[Collected data entries]
——
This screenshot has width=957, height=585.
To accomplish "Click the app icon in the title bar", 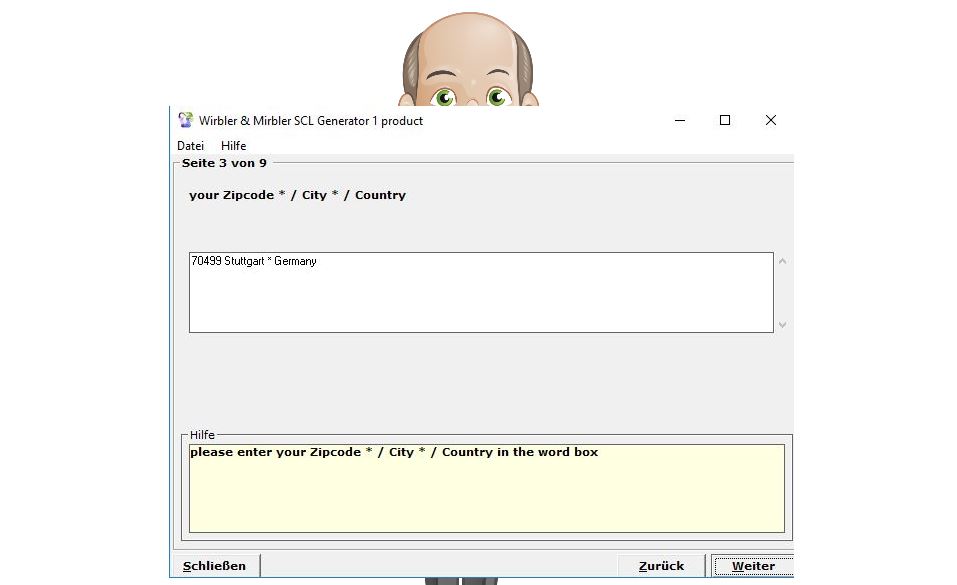I will 185,120.
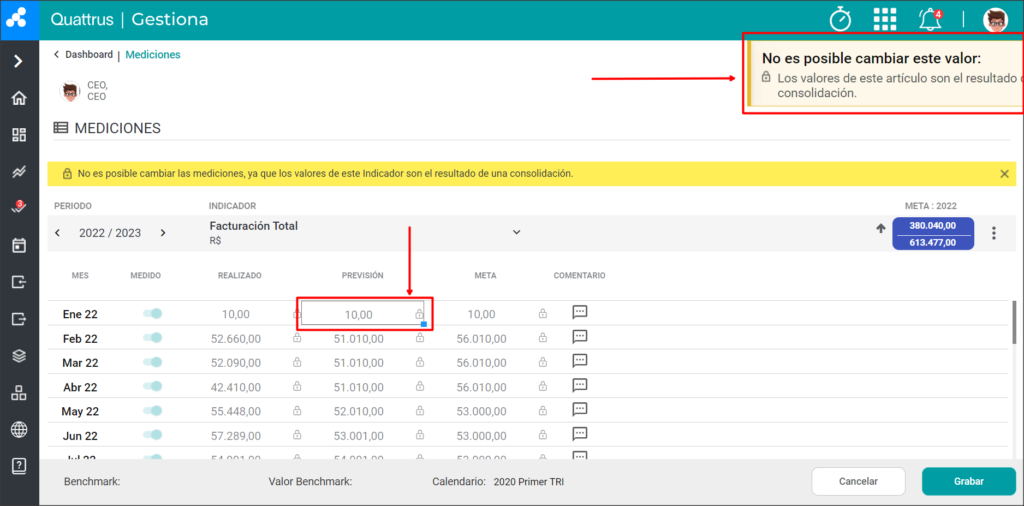Close the yellow consolidation warning banner
Image resolution: width=1024 pixels, height=506 pixels.
[1004, 174]
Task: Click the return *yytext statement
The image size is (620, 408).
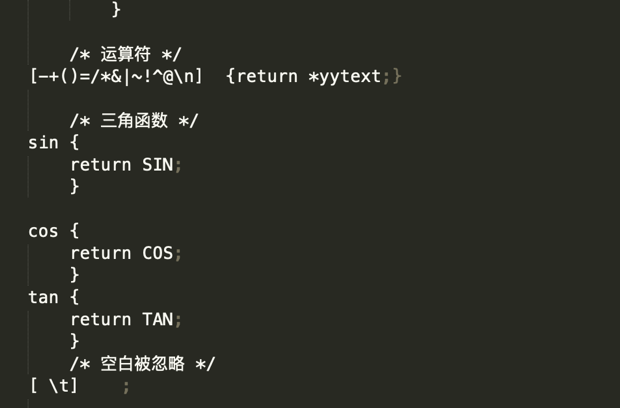Action: click(314, 76)
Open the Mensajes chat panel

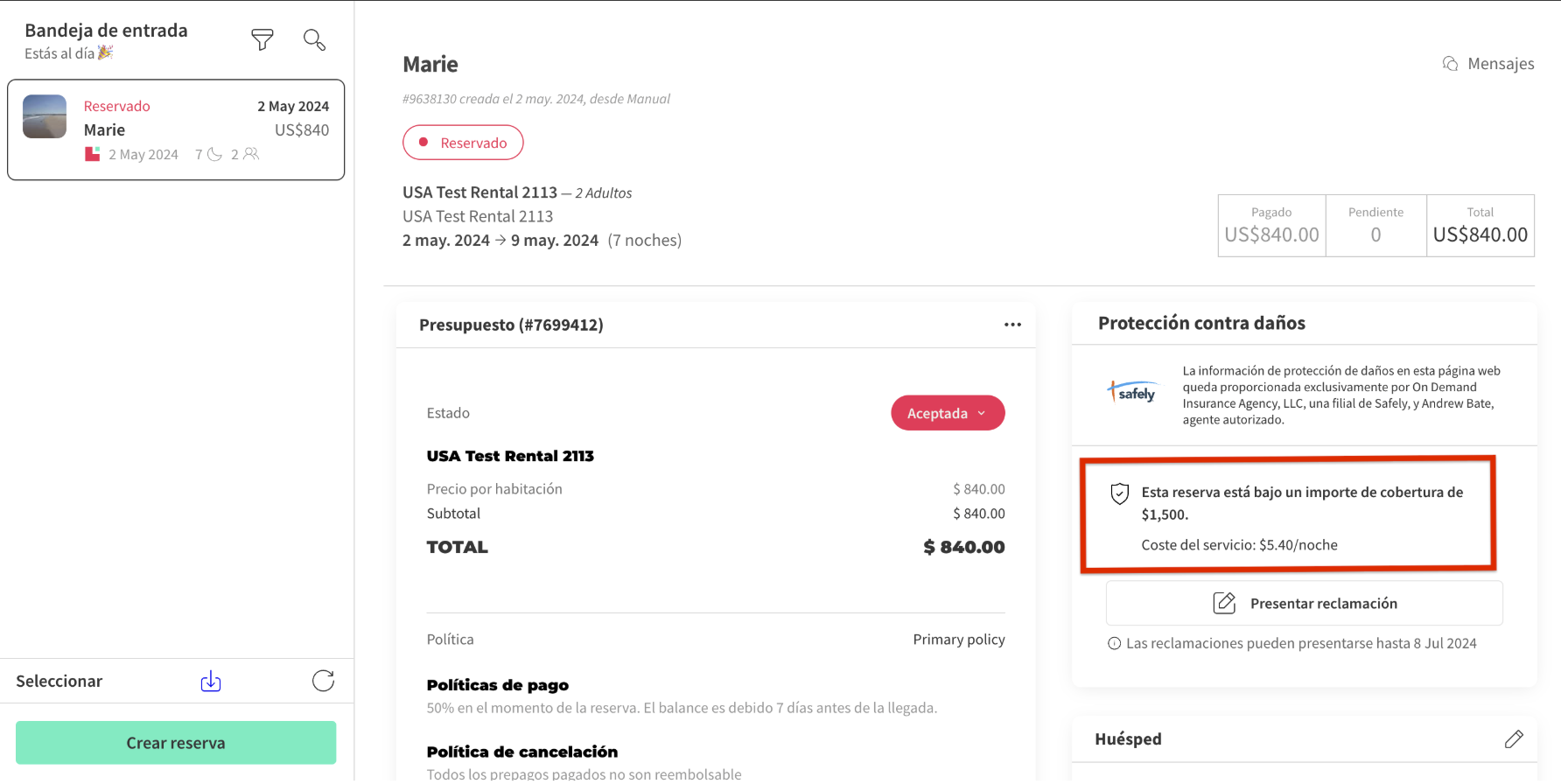(x=1488, y=64)
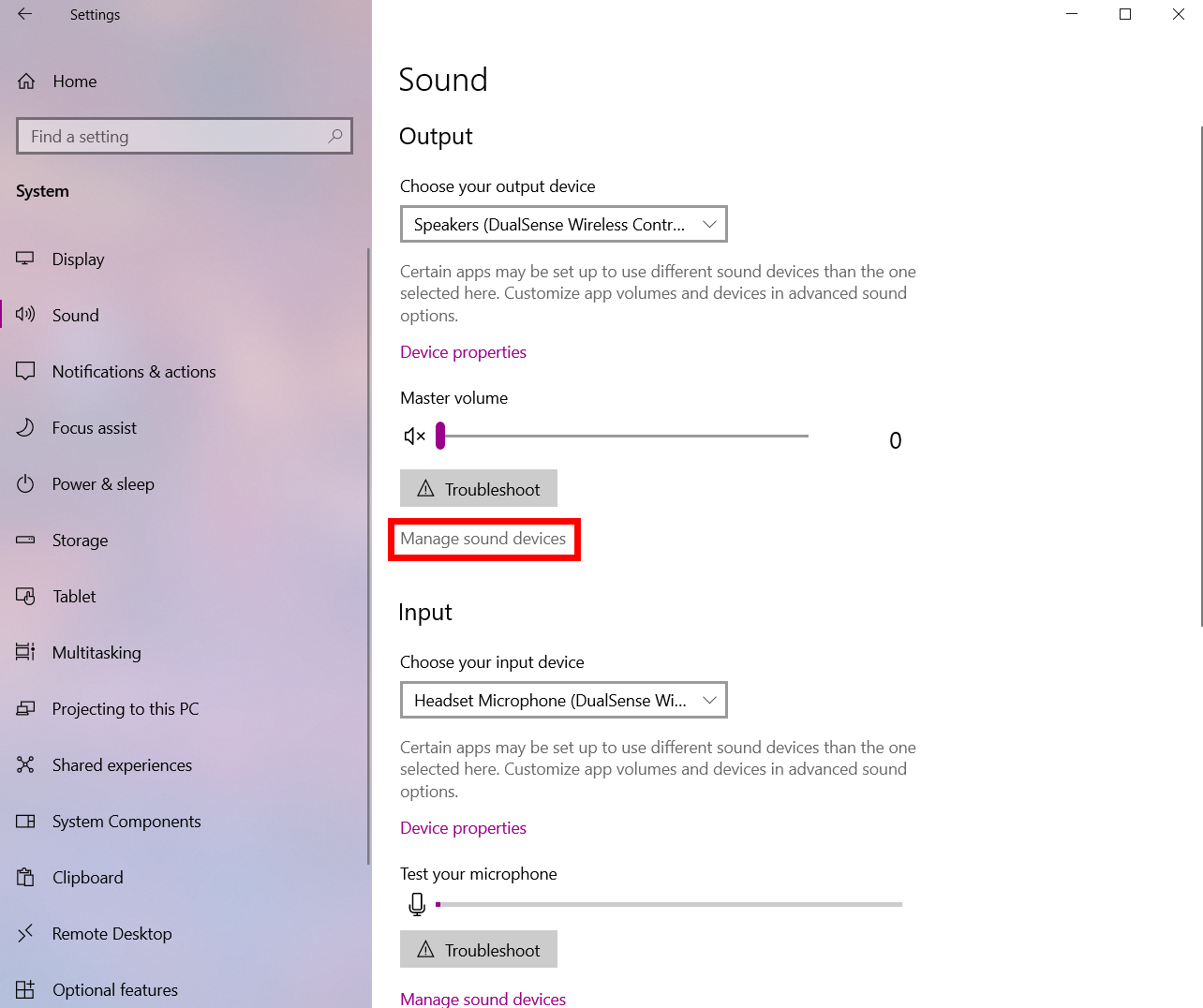The height and width of the screenshot is (1008, 1203).
Task: Click the Notifications & actions icon
Action: pyautogui.click(x=25, y=371)
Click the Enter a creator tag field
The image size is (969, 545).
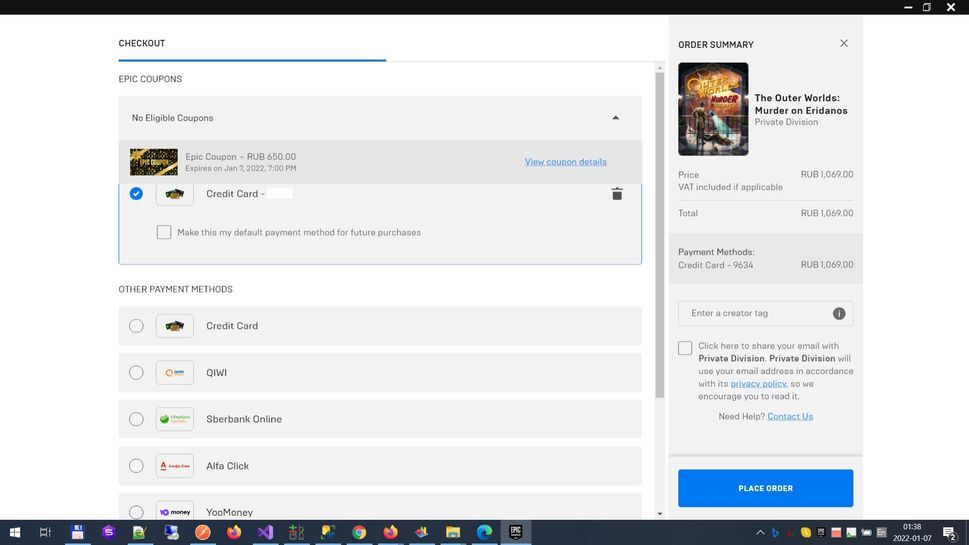[x=755, y=314]
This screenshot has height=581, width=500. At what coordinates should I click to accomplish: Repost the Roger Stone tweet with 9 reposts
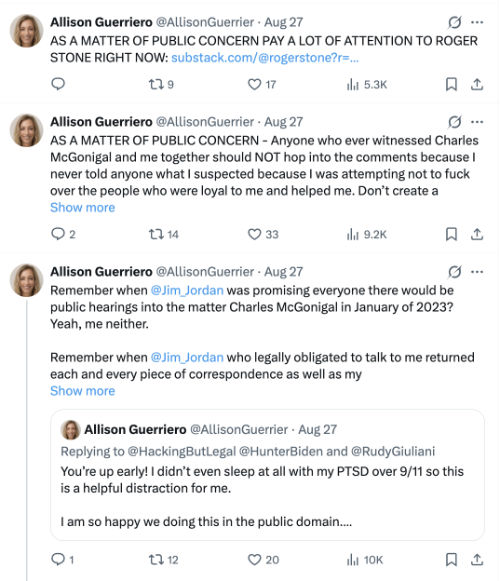coord(161,84)
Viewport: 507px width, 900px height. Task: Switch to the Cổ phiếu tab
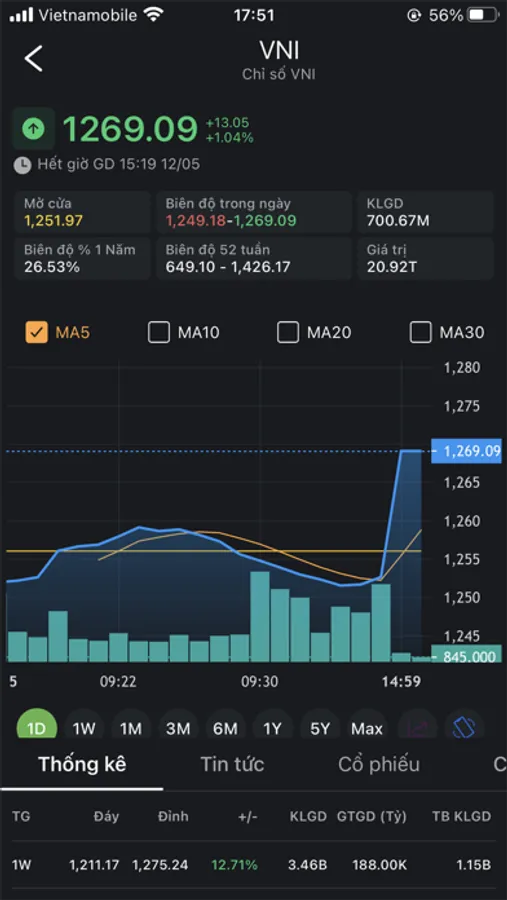(x=379, y=764)
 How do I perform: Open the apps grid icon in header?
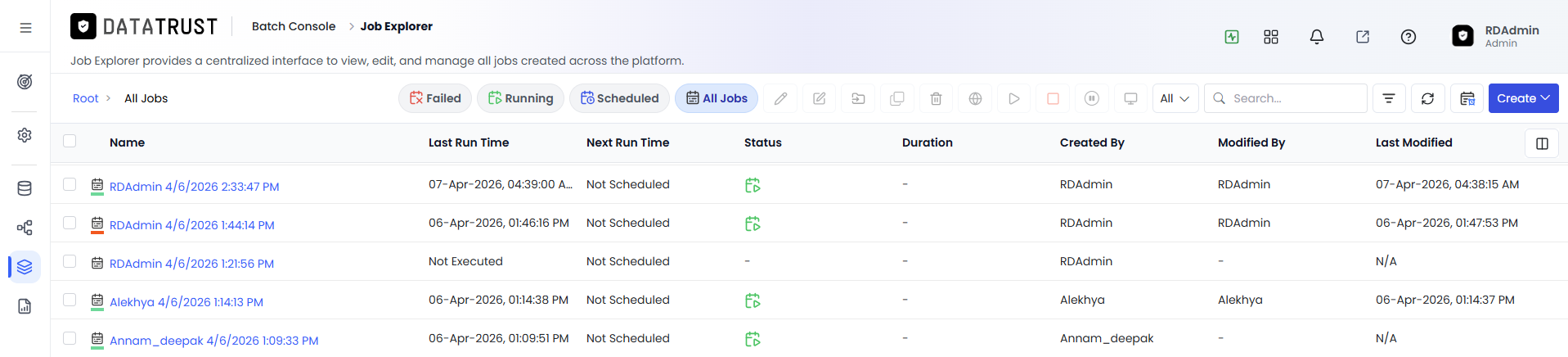[1271, 37]
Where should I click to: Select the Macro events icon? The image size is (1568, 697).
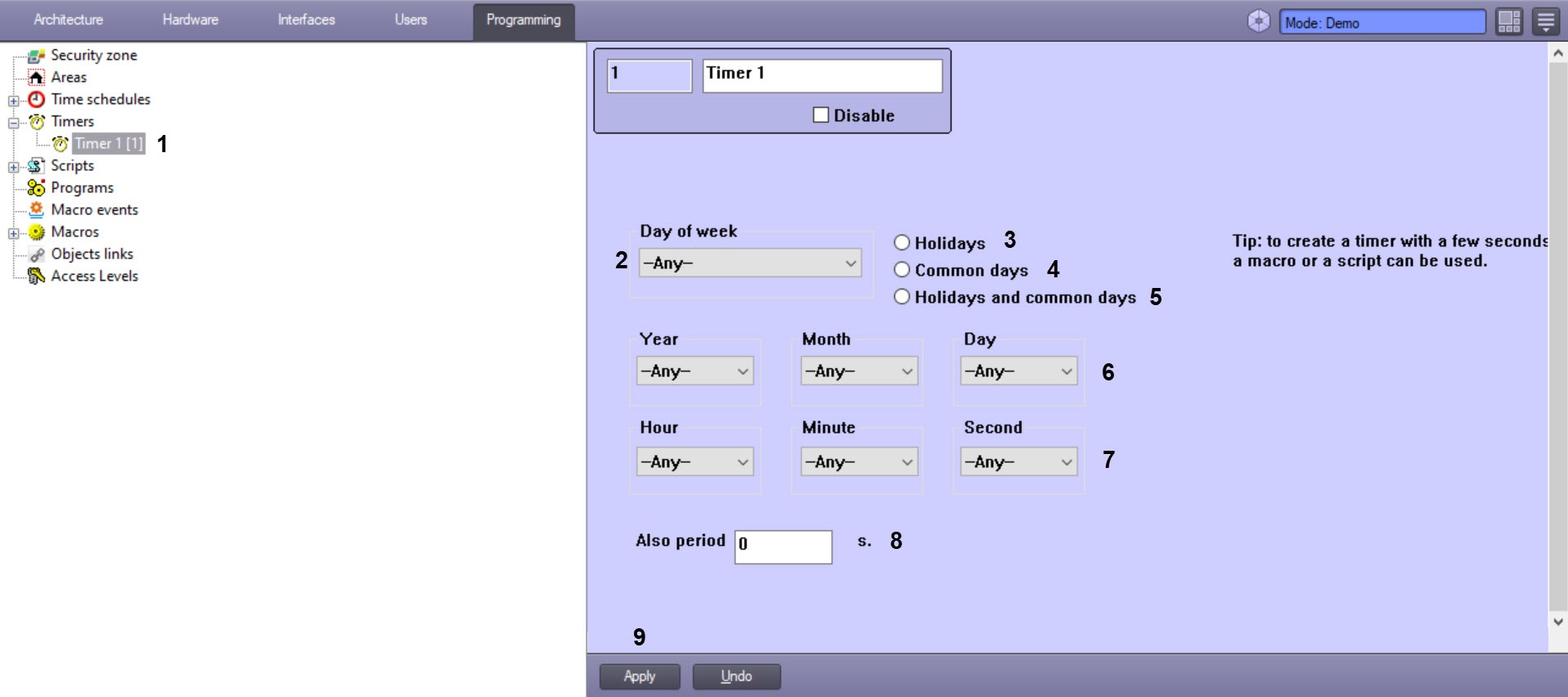(36, 210)
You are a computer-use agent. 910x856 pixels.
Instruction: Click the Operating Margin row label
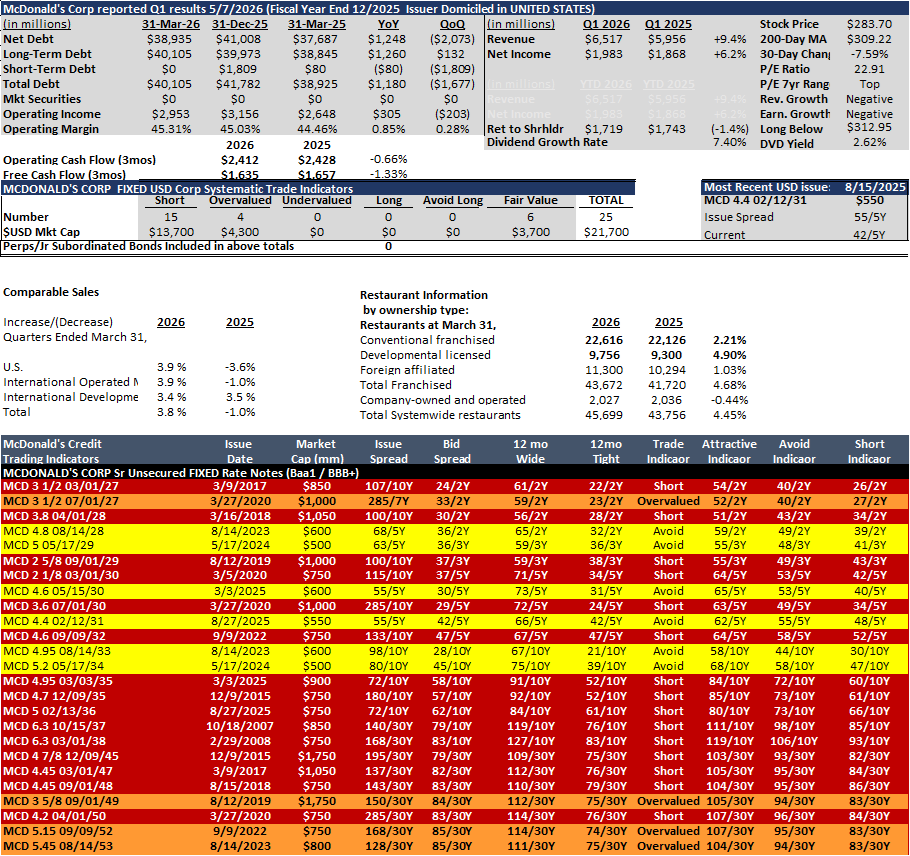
——
Produce an exact copy of the lines from the line containing "Where should I" through the last line of the records, with no pictures and no other text.

Where should I click to: Select the Macro events icon? The image size is (1568, 697).
(36, 210)
You are a computer-use agent. 910x856 pixels.
Instruction: Click the Operating Margin row label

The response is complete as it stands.